Natürlich, wenn es die Situation hergibt. Ist das Gegenüber viel zu beschäftigt mit dem Auflösen einer anderen Gegebenheit, kommt die Forderung nach Sex natürlich in diesem Moment ungelegen. In dem Fall ist es wahrscheinlich sinnvoller, sich (sofern möglich) gemeinsam um den Abwasch zu kümmern. Es heißt nicht umsonst „Viele Hände, schnelles Ende“: Und nicht grundlos beginnen so viele Pornos mit der
Erledigung von Haushaltstätigkeiten. Ein gründliches Durchsaugen hat eben noch nie geschadet …

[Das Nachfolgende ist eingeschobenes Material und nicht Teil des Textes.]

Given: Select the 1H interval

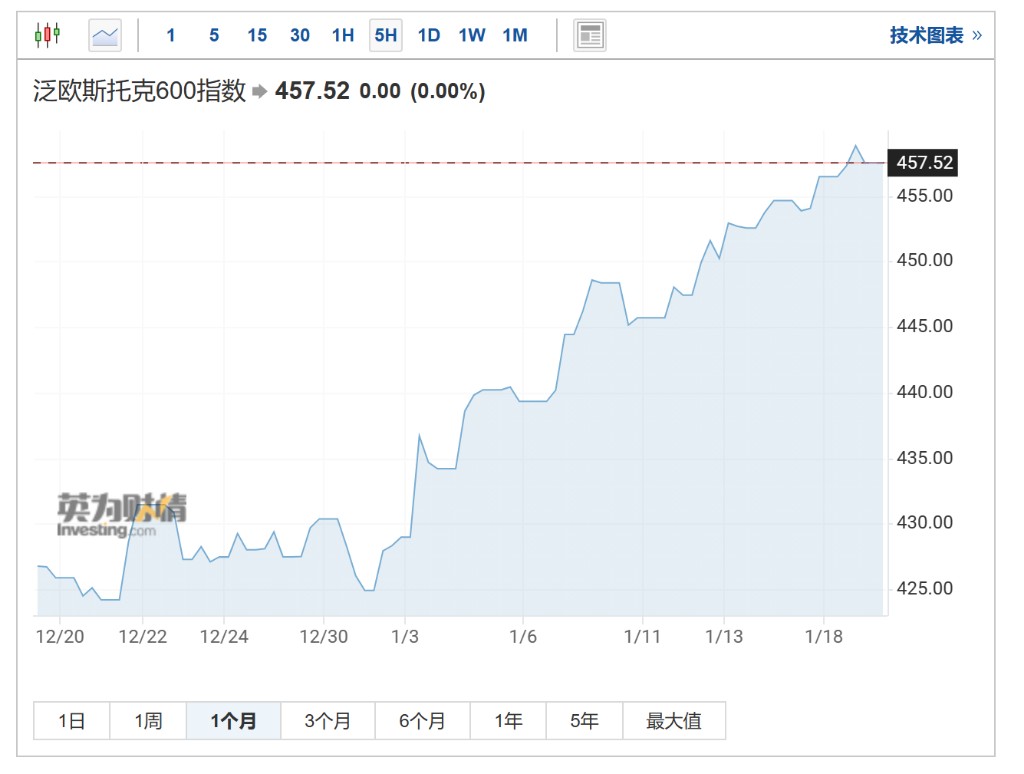Looking at the screenshot, I should click(x=343, y=36).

Außerdem – aber auch das ist wieder partner*innenabhängig – schadet eine direkte Absichtsbekundung im richtigen Moment oftmals ebenfalls nicht. Ob ein wenig
Dirty Talk oder der Aufbau von einer eindeutig-zweideutigen Nähe. Erlaubt ist, was individuell gefällt und was klar erkennbar auf Gegenliebe stößt. Apropos, (keine) Gegenliebe …
Und wie geht man (nicht) mit Zurückweisung um?

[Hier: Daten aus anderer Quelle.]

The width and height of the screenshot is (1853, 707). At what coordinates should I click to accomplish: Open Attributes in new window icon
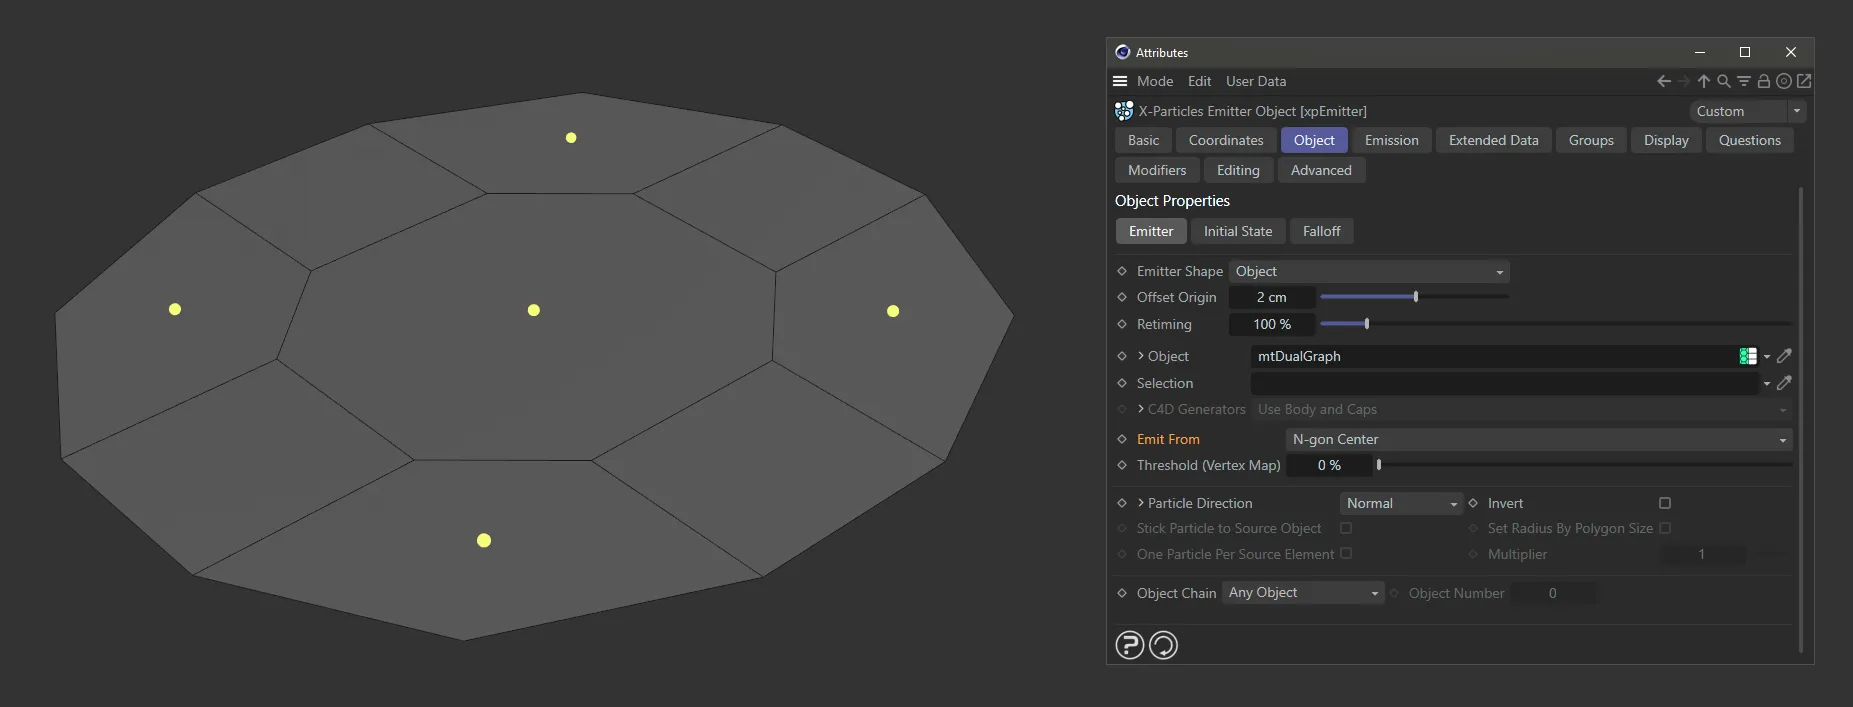click(x=1804, y=81)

Die größte Angst beim Initiieren von Sex liegt wohl darin, zurückgewiesen zu werden. Meist hat die Unlust des anderen aber gar nichts mit einem selbst zu tun. Vielleicht ist sie*er müde und erschöpft vom Tag, fühlt sich gestresst oder unwohl. Allerdings muss es auch nicht immer eine Begründung dafür geben, wieso jemand keinen Sex möchte. Es ist völlig in Ordnung, einfach nicht in der Stimmung zu sein. Immerhin hat man ja auch nicht immer
Lust auf Sushi oder Schokolade und auch dafür gibt es keinen bestimmten Grund.
Reagiert man auf die Abweisung dann genervt oder gar wütend, schadet dass der zukünftigen Inimität stark: Ein solches Verhalten sorgt nicht für den gewünschten Effekt, die größere Lockerheit, Aufgeschlossenheit und Geilheit. Vielmehr vergrößert es den Druck und kann bei der*dem anderen sogar Schuldgefühle auslösen. Dadurch wird Sex eher zu einer Pflicht – und über dieses Level sollten wir inzwischen doch alle hinaus sein, oder?
Also: Wer gut zu sich selbst und zu seinem Gegenüber ist, schafft dadurch schon den gewissen Spielraum, den es für erfüllende Erotik und einen ebensolchen Sex braucht. Da hat Bertolt Brecht mit seinem Ansatz zum Thema niemanden verderben lassen, dafür jeden mit Glück erfüllen tatsächlich schon ganz Recht gehabt … Und wenn jemand heute nicht kommt, dann vielleicht ja schon morgen?